Fast 100 Tote bei Tankstellen-Explosion in Accra

Wasser und Feuer führten zu einer fatalen Verkettung. Zahlreiche Menschen stellten sich in Ghanas Hauptstadt an einer Tankstelle unter, um sich vor sintflutartigem Regen zu schützen. Dann explodierte die Tankstelle.

Seit Tagen regnet es in Ghanas Hauptstadt Accra in Strömen. Während ein Starkregenschauer niedergeht, suchen viele Menschen Schutz an einer Tankstelle in der Nähe des Kwame Nkrumah Circle Platzes im belebten Stadtzentrum. Dort kommt es am Mittwochabend aus noch ungeklärter Ursache zu einer schweren Explosion.

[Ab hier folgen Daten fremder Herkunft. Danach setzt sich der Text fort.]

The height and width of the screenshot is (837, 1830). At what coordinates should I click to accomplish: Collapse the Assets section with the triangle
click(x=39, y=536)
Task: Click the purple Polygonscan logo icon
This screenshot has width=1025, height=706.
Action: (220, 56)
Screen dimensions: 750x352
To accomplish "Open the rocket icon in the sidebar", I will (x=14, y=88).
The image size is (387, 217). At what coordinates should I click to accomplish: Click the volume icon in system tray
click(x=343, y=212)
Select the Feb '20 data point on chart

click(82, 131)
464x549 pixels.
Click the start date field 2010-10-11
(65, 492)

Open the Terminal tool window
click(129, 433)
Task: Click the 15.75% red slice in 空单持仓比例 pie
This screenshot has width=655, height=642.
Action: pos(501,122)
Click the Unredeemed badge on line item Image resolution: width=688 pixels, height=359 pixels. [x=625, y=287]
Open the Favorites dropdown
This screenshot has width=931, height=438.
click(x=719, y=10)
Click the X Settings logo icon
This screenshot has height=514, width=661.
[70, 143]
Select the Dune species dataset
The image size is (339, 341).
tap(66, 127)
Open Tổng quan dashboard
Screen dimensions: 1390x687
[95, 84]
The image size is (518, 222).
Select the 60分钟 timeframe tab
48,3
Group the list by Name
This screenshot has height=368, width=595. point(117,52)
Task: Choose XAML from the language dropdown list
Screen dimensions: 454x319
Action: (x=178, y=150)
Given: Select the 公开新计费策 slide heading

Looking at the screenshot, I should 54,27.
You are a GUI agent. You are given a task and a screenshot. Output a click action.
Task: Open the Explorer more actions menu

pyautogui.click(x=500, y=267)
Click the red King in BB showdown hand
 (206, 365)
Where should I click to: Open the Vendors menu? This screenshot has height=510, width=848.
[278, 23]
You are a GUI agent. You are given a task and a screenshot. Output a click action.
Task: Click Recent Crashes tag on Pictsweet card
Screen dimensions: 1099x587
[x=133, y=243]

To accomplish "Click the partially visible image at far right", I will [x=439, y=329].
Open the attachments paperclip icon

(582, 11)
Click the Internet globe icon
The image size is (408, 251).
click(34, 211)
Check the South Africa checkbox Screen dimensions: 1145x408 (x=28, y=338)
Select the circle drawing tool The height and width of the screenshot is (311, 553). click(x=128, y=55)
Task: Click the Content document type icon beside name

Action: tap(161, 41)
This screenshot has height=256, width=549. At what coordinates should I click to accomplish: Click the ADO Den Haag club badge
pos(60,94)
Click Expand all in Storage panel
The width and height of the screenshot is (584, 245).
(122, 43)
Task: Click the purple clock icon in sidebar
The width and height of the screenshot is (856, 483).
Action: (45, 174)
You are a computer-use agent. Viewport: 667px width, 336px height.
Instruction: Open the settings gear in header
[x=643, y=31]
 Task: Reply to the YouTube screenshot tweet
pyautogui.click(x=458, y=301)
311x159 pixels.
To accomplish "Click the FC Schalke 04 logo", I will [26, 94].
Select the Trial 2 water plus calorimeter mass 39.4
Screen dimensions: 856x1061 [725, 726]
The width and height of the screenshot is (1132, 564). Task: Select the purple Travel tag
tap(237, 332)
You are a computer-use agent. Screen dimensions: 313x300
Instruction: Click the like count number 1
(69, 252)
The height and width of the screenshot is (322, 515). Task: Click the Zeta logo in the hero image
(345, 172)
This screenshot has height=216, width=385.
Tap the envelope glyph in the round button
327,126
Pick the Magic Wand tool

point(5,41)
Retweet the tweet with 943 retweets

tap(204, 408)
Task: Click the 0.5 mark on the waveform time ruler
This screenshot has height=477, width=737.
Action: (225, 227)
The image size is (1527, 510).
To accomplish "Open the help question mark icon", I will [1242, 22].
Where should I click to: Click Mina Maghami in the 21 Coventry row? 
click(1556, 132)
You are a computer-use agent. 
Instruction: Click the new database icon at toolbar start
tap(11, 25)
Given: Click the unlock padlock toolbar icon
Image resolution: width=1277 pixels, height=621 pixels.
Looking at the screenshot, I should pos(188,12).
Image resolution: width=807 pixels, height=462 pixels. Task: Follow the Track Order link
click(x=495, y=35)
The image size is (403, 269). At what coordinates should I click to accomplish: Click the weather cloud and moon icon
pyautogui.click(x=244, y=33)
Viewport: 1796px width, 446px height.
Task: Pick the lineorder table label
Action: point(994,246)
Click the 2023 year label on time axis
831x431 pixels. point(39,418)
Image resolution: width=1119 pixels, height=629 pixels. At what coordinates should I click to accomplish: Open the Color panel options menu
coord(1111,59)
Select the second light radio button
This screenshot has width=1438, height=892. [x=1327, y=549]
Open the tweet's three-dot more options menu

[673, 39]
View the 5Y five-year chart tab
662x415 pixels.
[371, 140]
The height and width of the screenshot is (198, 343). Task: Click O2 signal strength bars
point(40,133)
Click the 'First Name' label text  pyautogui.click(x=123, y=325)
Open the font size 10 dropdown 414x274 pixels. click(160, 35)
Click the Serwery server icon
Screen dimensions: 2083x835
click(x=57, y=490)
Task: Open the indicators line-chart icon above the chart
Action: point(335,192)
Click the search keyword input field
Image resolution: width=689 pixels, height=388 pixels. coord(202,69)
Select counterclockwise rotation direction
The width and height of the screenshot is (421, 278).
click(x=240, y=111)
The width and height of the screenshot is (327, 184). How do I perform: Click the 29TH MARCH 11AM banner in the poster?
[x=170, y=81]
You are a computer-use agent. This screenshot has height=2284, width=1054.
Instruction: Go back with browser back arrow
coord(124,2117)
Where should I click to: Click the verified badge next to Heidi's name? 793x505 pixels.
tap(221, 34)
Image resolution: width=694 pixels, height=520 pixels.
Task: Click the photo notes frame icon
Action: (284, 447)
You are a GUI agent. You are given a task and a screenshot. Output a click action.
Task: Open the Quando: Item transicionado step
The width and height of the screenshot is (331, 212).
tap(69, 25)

Medien sprechen von einem Inferno

Ein örtlicher Radiosender meldet unter Berufung auf Augenzeugen und Sicherheitskräfte, dass mehr als 95 Menschen bei dem Brand getötet wurden. Die Zahl der Opfer könne noch steigen, da viele Häuser in einem Wohngebiet rund um die Tankstelle in Flammen aufgegangen seien und die Rettungskräfte dort weitere Opfer vermuteten, hieß es. Die Feuerwehr sei im Großeinsatz. Medien sprachen von einem Inferno. Ein nahe gelegenes Militärkrankenhaus habe mitgeteilt, dass die Leichenhalle völlig überfüllt sei, berichtete die Zeitung "Daily Guide".

Unklar war zunächst, ob allein das Feuer die Todesursache war. Medienberichten zufolge ertranken einige Menschen, als durch den starken Regen die Kanalisation überlief. Auf den Straßen lägen mehrere Ertrunkene.

Rettungskräfte nach der Tankstellenexplosion in Accra (Foto: Reuters)

Rettung im strömenden Regen

Präsident John Dramani Mahama und der Bürgermeister von Accra besuchten die Unglücksstelle, um sich ein Bild von der Lage zu machen. "Dieser Verlust von Menschenleben ist eine Katastrophe und nahezu beispiellos", sagte der Staatschef und forderte Maßnahmen, um die Hauptstadt für die alljährlichen Überschwemmungen in der Regenzeit sicher zu machen. Kommunikationsminister Edward Omane Boamah forderte die Bewohner auf, Orte zu meiden, in denen es große Abwasserkanäle gibt.

Der Starkregen der vergangenen Tage sorgt vielerorts in Accra seit Tagen für Überschwemmungen und Chaos. In einigen Stadtvierteln brach die Stromversorgung zusammen, weil Umspannwerke unter Wasser stehen. Viele Straßen sind unbefahrbar.